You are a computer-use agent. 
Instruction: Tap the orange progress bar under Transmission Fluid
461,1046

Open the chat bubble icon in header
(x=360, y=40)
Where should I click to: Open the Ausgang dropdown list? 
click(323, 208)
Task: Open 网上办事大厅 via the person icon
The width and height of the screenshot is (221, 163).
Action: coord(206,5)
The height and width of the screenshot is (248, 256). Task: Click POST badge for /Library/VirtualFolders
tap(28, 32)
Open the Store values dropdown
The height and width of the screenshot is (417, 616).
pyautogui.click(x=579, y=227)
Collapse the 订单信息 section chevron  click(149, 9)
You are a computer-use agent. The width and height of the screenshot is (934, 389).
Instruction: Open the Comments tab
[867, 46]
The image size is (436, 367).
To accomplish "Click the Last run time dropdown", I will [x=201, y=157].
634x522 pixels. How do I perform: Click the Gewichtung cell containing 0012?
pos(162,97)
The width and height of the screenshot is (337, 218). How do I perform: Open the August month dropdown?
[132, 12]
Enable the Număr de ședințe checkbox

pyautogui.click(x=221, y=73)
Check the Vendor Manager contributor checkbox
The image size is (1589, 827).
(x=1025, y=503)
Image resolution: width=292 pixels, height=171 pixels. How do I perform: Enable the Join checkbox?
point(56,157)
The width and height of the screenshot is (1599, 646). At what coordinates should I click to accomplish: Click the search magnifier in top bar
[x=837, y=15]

§ **WHAT THE TASK ASKS**
The expected output is an exact copy of all the records above.

§ **TASK ANSWER**
You are a computer-use agent. 
Instruction: Tap the orange progress bar under Transmission Fluid
461,1046

Open the chat bubble icon in header
(x=360, y=40)
Where should I click to: Open the Ausgang dropdown list? 
click(323, 208)
Task: Open 网上办事大厅 via the person icon
The width and height of the screenshot is (221, 163).
Action: coord(206,5)
The height and width of the screenshot is (248, 256). Task: Click POST badge for /Library/VirtualFolders
tap(28, 32)
Open the Store values dropdown
The height and width of the screenshot is (417, 616).
pyautogui.click(x=579, y=227)
Collapse the 订单信息 section chevron  click(149, 9)
You are a computer-use agent. The width and height of the screenshot is (934, 389).
Instruction: Open the Comments tab
[867, 46]
The image size is (436, 367).
To accomplish "Click the Last run time dropdown", I will [x=201, y=157].
634x522 pixels. How do I perform: Click the Gewichtung cell containing 0012?
pos(162,97)
The width and height of the screenshot is (337, 218). How do I perform: Open the August month dropdown?
[132, 12]
Enable the Număr de ședințe checkbox

pyautogui.click(x=221, y=73)
Check the Vendor Manager contributor checkbox
The image size is (1589, 827).
(x=1025, y=503)
Image resolution: width=292 pixels, height=171 pixels. How do I perform: Enable the Join checkbox?
point(56,157)
The width and height of the screenshot is (1599, 646). At what coordinates should I click to accomplish: Click the search magnifier in top bar
[x=837, y=15]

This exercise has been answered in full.